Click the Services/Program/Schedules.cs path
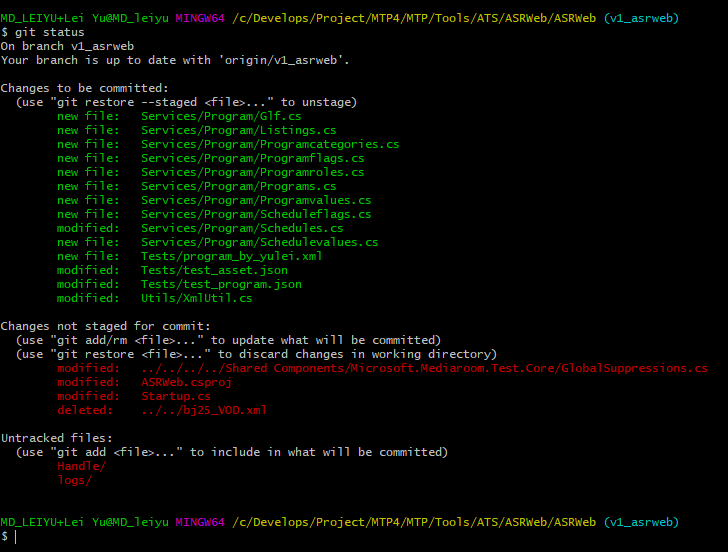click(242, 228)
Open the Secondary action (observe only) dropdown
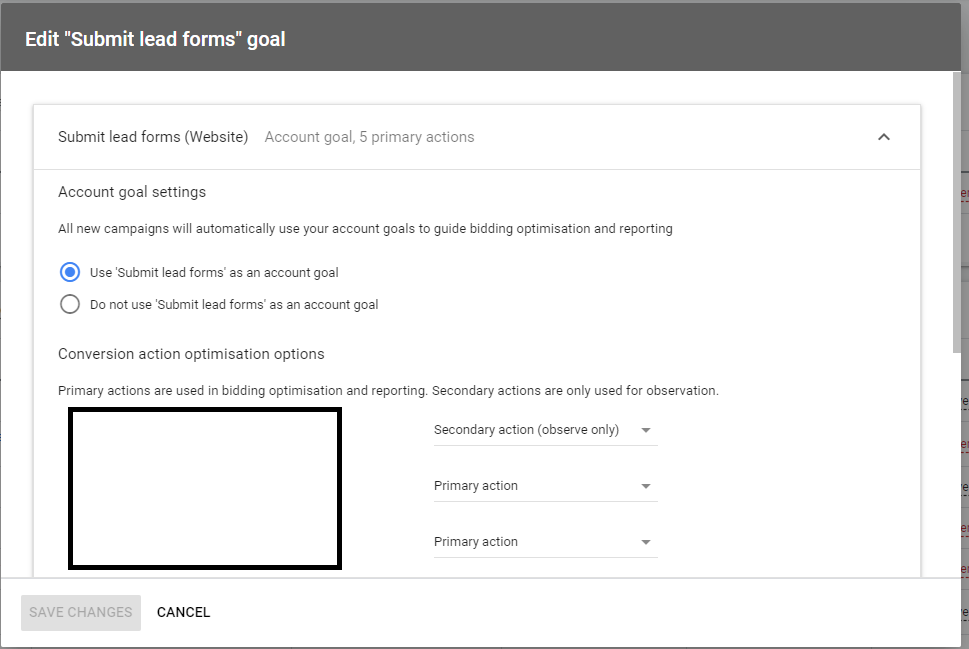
******************************
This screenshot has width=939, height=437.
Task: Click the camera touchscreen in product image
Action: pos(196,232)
******************************
Print exactly the lines above that run from the one with "Click the Services/Program/Schedules.cs path" down to the one with "Open the Secondary", and omit the pictures.

Click the Services/Program/Schedules.cs path
click(242, 228)
Open the Secondary action (observe only) dropdown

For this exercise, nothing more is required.